There’s no config file to edit either. You say “when I publish a newsletter, narrate it and email the audio to my list,” Carly interviews you about voice, length, and recipients, and builds the workflow with you. AI agents start at $35/month, steps that don’t use AI run free and unlimited, and ElevenLabs is among the 200+ tools Carly connects to (see integrations).

How the two setups stack up

Claude (ElevenLabs MCP)Carly
Generate a voiceover when you ask in chatYesYes
Narrate each new post without being askedNoYes
Email the MP3 as an attachmentNo — file saves to your machineYes (Gmail + Outlook)
Voice cloning & transcription on demandYesYes, as workflow steps
Works with the laptop closedNo (local server)Yes (cloud)
SetupLocal MCP server + API key in Claude Desktop configOne-click

Frequently Asked Questions

Does Claude integrate with ElevenLabs?

Yes — through ElevenLabs’ own official MCP server, which the company built with Claude as a primary client. Installed locally and added to Claude Desktop with your API key, it gives Claude text-to-speech, voice cloning, and transcription inside a chat. ElevenLabs Agents entries have also appeared in Claude’s connector browser as of mid-2026.

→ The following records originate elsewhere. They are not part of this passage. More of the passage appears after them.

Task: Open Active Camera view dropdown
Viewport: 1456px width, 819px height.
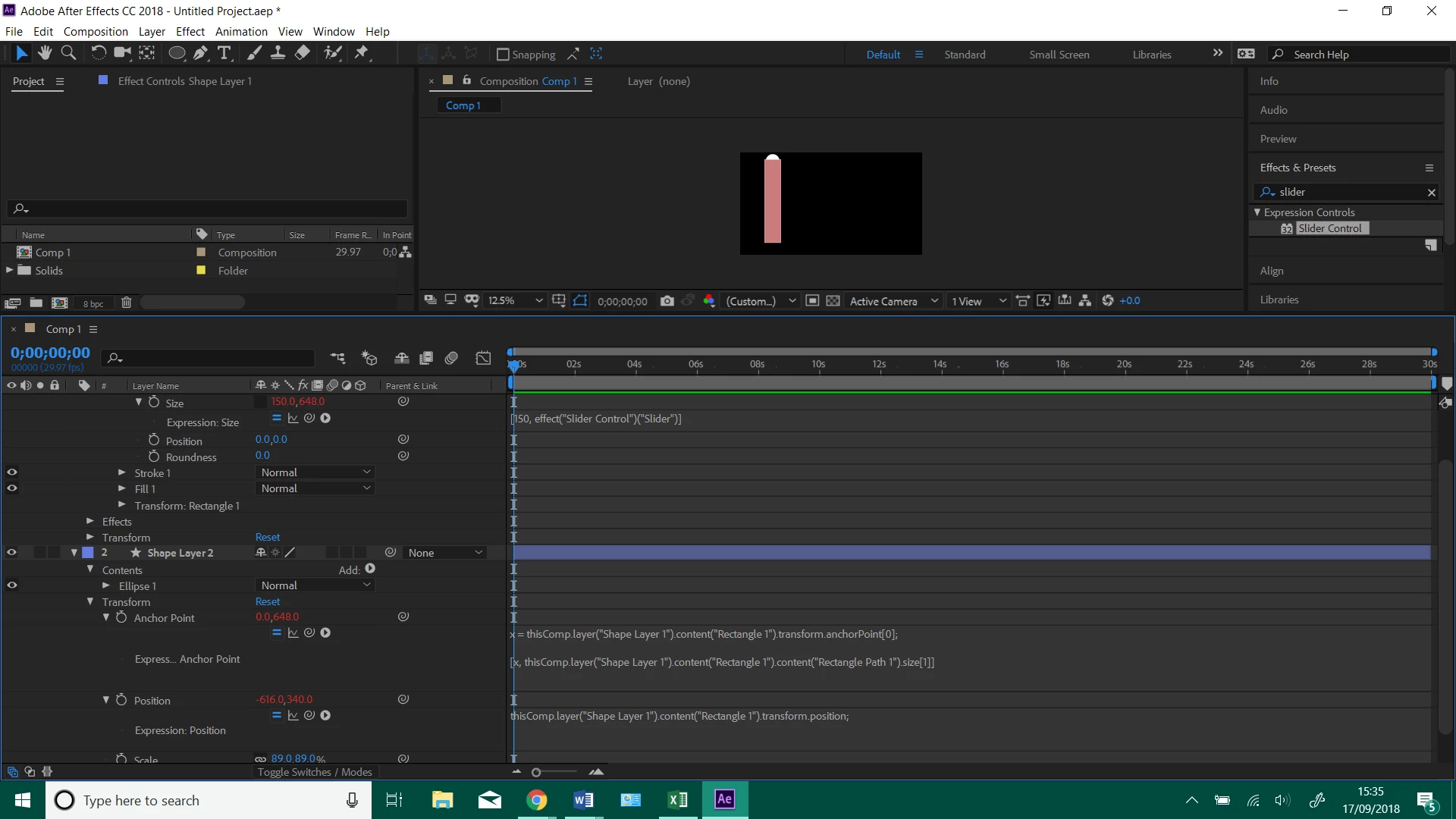Action: (893, 301)
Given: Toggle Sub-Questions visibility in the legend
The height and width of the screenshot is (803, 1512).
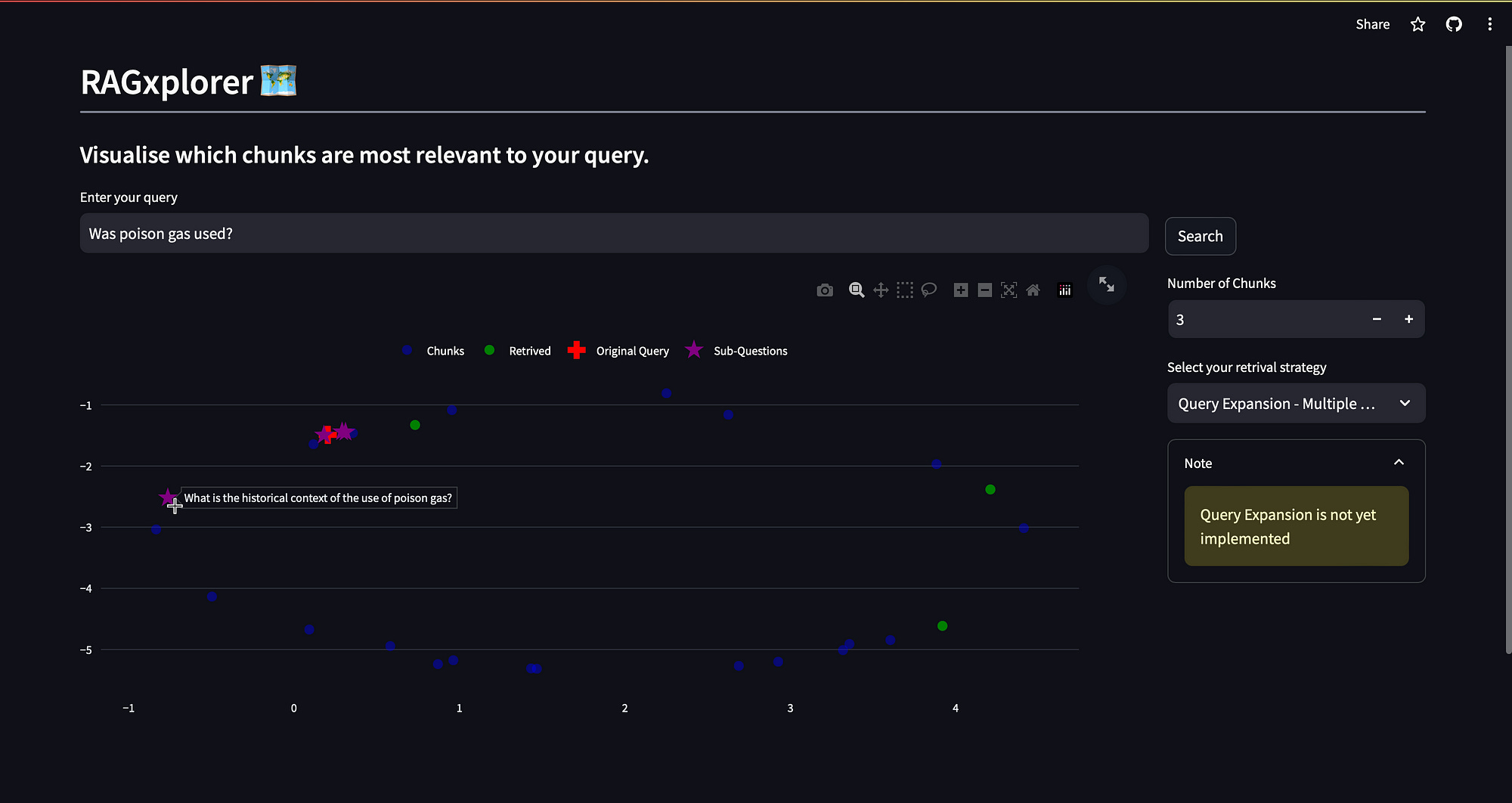Looking at the screenshot, I should (x=749, y=350).
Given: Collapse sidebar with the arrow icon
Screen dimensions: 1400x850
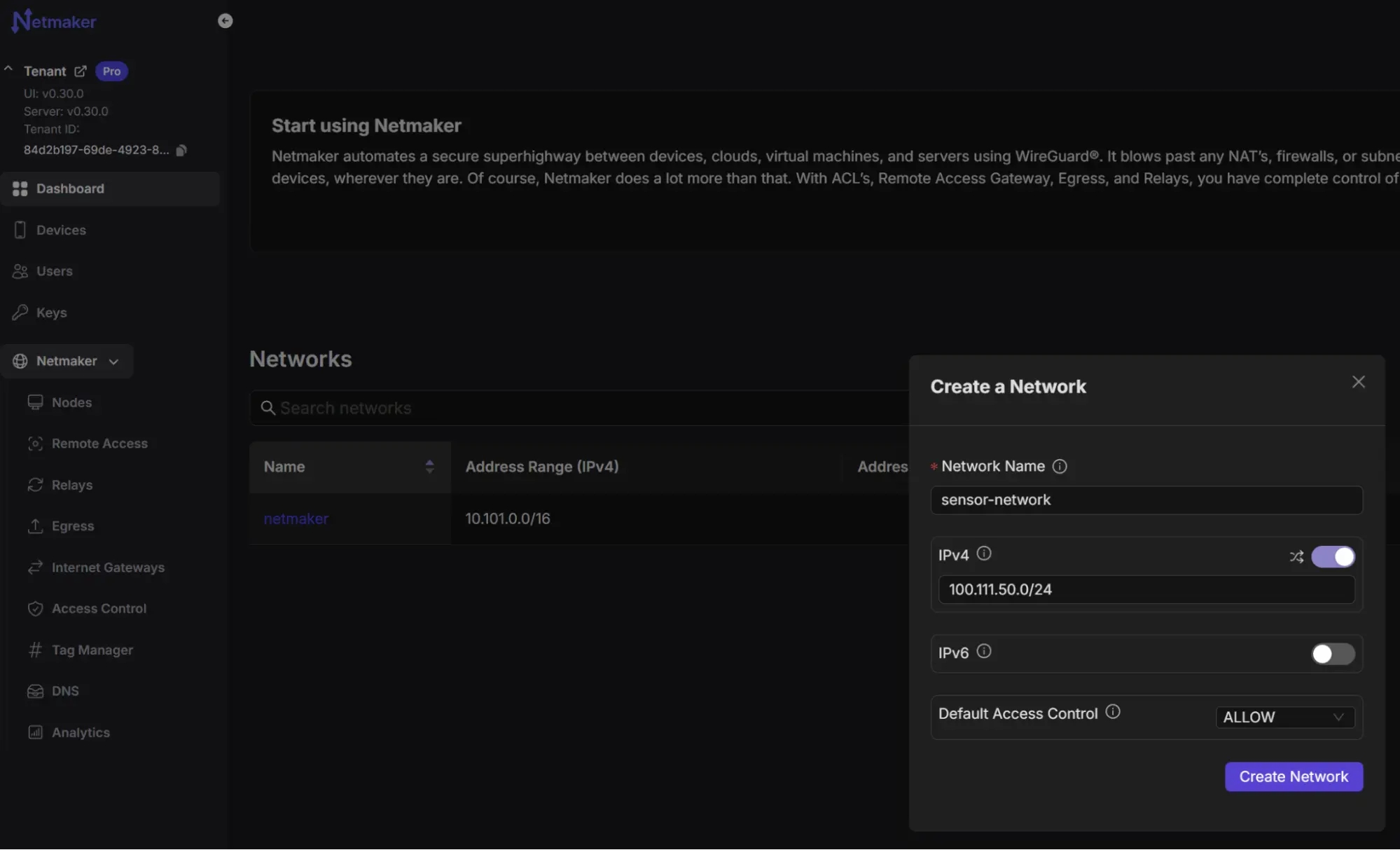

Is the ElevenLabs MCP server official?

It is — maintained by ElevenLabs at github.com/elevenlabs/elevenlabs-mcp, which distinguishes it from most tools in this space, where you’re trusting community wrappers.

Does it work on claude.ai in the browser?

The documented setup targets Claude Desktop, since the server runs locally on your machine. Reaching it from claude.ai would mean hosting it as a remote custom connector yourself — more moving parts, and custom connectors are effectively a paid-plan feature.

What does generating audio this way cost?

Your ElevenLabs plan meters credits per character generated (the free tier includes 10k credits a month), on top of whatever Claude plan you’re on. Long-form narration eats credits quickly.

Can new posts get narrated and sent out automatically?

Not from a Claude chat — connectors never fire on events, so someone has to prompt every clip. Carly runs the narrate-and-send flow on triggers 24/7 in the cloud, attachment included. AI agents start at $35/month.